Lo scriveva il filosofo A. Schopenhauer agli inizi dell'800. Ma aveva torto.
O, meglio, aveva ragione solo in parte, perché a certa prassi giornalistica di gonfiare esageratamente le notizie, che oggi conosciamo come sensazionalismo, si devono sicuramente aggiungere altri vizi tipici della stampa di ieri ma soprattutto di oggi.
Pubblicare notizie senza le necessarie verifiche di fondatezza, ignorando al tempo stesso quei fatti che contraddicono la teoria alla quale si è particolarmente affezionati, sono «modi di informare» che rispondono ad una motivazione diversa, altrettanto semplice ma non meno inaccettabile della prima: fare demagogia.
Sino a qualche tempo fa questo era il chiaro e netto discrimine tra stampa militante di partito e stampa "libera"; compravi L'Unità o il Secolo d'Italia e sapevi cosa ci avresti trovato, compravi il Corsera e speravi in meglio, trovandolo spesso.
Oggi quella possibilità di essere correttamente e lealmente informati da qualche fonte ufficiale attendibile è venuta radicalmente meno, se persino la prima testata italiana per professionalità e, quindi, per autorevolezza, autonomia, prestigio e diffusione si è piegata alla logica della disinformazione militante, sino a compromettere il capitale immateriale ma prezioso della propria credibilità.
Sensazionalismo, pressapochismo e demagogia sono, alla prova dei fatti, gli elementi ricorrenti di una rubrica del vostro giornale online - la 27ma ora - gestita da esponenti di una lobby pervasiva, ramificata e intimamente, profondamente illiberale: la lobby del neofemminismo.
Leggo un articolo pubblicato nel blog, a firma Alessandra Arachi: «Quei numeri che non vogliamo credere: è la violenza che più uccide le donne», che è la summa teologica di tutto ciò che abbiamo definito sensazionalismo, pressapochismo e demagogia; ossia, disinformazione e propaganda militanti.
La violenza sulle donne; già, chi oserebbe contestare le cifre di un fenomeno moralmente odioso senza apparire un complice di quelle stesse violenze?
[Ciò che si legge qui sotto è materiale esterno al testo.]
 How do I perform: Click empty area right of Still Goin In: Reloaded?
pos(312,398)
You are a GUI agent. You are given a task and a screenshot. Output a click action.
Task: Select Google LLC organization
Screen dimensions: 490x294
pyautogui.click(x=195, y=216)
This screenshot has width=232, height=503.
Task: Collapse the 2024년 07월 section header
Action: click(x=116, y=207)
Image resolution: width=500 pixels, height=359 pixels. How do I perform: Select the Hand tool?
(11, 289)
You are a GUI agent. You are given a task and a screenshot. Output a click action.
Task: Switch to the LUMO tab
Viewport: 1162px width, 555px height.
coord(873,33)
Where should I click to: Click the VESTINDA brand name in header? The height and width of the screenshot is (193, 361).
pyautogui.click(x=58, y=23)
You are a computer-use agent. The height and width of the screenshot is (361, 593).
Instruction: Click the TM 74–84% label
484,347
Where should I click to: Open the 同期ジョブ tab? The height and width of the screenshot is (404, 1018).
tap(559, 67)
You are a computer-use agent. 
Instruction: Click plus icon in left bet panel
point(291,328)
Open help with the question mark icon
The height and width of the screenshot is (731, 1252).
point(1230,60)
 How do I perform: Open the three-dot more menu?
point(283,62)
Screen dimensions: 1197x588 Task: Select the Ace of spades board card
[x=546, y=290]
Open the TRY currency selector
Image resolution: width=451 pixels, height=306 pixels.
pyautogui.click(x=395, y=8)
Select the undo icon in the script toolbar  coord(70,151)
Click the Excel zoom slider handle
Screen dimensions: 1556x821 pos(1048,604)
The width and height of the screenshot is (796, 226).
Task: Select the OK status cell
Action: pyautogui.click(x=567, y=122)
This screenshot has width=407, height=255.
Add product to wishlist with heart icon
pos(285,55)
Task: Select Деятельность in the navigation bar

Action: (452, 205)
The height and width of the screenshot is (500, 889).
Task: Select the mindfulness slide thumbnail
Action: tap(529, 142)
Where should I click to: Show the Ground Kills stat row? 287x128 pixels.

Sicché, l'apparenza sostituisce la sostanza e il dissenso è tacitato.
Vediamo, invece, quanto c'è di vero e quanto di falso (o di gonfiato enormemente, sino alla follia) in quelle cifre; almeno sino a che resteremo in democrazia e si disporrà della libertà di parola possiamo farlo.
«La violenza è la prima causa di morte (in Europa) per le donne fra i 14 e i 44 anni.»
Se la signora Arachi - o altre come lei - facessero informazione vera, invece di ripetere cose dette e scritte da altri, andrebbe a verificarne la fondatezza, scoprendo che si tratta di una grossolana e colossale falsità, smentita ormai da tempo.
La decennale leggenda nasce a seguito di una ricerca condotta a suo tempo dall'OMS, confluita nel rapporto "Violenza e salute nel mondo" pubblicato in Italia sui Quaderni di sanità pubblica, nel quale si sostiene ufficialmente che «la violenza è una tra le maggiori cause di morte a livello mondiale per gli individui di età compresa tra 15 e 44 anni».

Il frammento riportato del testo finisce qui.